● **WORK TASK 1**:
Retype the passage of the FitzHugh–Nagumo tutorial starting at "Inference and smoothing" and ending at "of the FitzHugh–Nagumo model.".
● **WORK TASK 2**:
According to the FitzHugh–Nagumo tutorial, which package already defines the diffusion process used to simulate the data?

● **SUPPLIED TEXT**:
Inference and smoothing for the FitzHugh–Nagumo model
In this tutorial we will do smoothing and parameter inference for the partially observed hypoelliptic version of the FitzHugh–Nagumo model.
Preparation
Before we can start doing smoothing or inference we need to
- load in the relevant libraries
- generate some data
- and finally, decorate the data using ObservationSchemes.jl
Prerequisite libraries
We simply load the necessary tools from JuliaDiffusionBayes and some additional libraries for using StaticArrays, plotting, and defining an ordered dictionary. We may also define alias names for easy access to functions that are not exported, but need to be accessed
using DiffusionMCMC, ExtensibleMCMC, GuidedProposals
using DiffusionDefinition, ObservationSchemes
const DD = DiffusionDefinition
const eMCMC = ExtensibleMCMC
using StaticArrays, Plots
using OrderedCollections
Simulating some data
For this tutorial we will simulate some artificial data using the FitzHugh–Nagumo model. This diffusion process is already defined in DiffusionDefinition.jl, so we may simply load it in.
@load_diffusion FitzHughNagumo
# generate some data
θ = [0.1, -0.8, 1.5, 0.0, 0.3]
P = FitzHughNagumo(θ...)
tt, y1 = 0.0:0.0001:10.0, @SVector [-1.0, -1.0]
X = rand(P, tt, y1)
data = map(
x->(x[1], x[2][1] + 0.1randn()),
collect(zip(X.t, X.x))[1:1000:end]
)[2:end]
# and let's see how they look
plot(X, Val(:vs_time), size=(800, 300))

● **PROVIDED MATERIAL**:
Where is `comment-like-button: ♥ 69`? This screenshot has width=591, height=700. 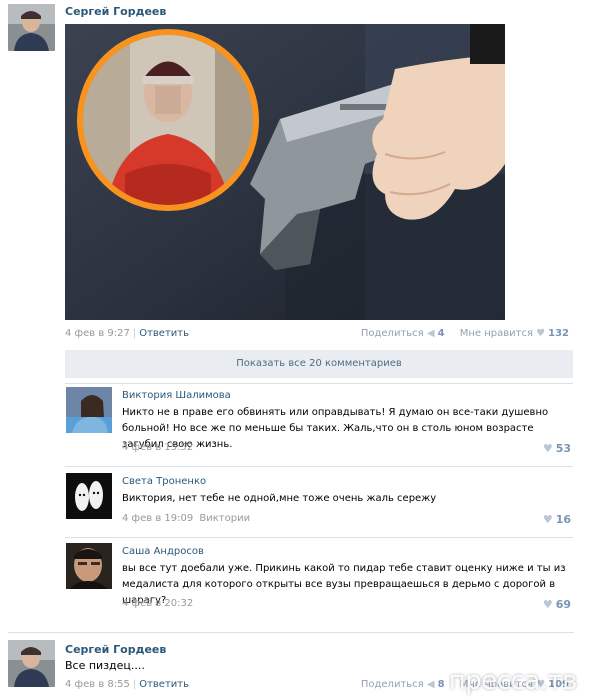 comment-like-button: ♥ 69 is located at coordinates (557, 604).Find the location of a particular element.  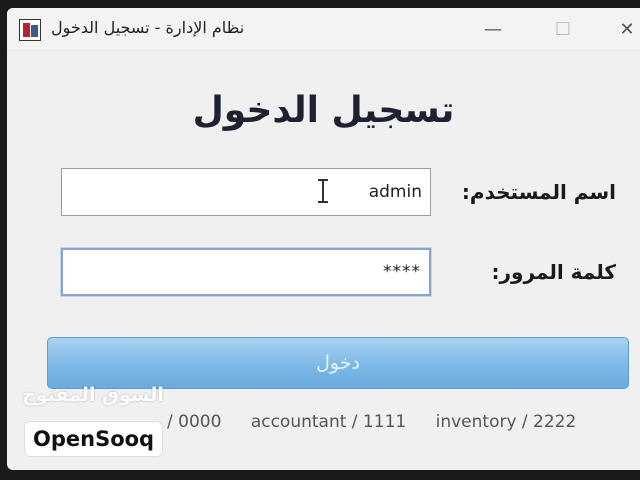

● **EXERCISE OUTPUT 1**:
Inference and smoothing for the FitzHugh–Nagumo model
In this tutorial we will do smoothing and parameter inference for the partially observed hypoelliptic version of the FitzHugh–Nagumo model.

● **EXERCISE OUTPUT 2**:
DiffusionDefinition.jl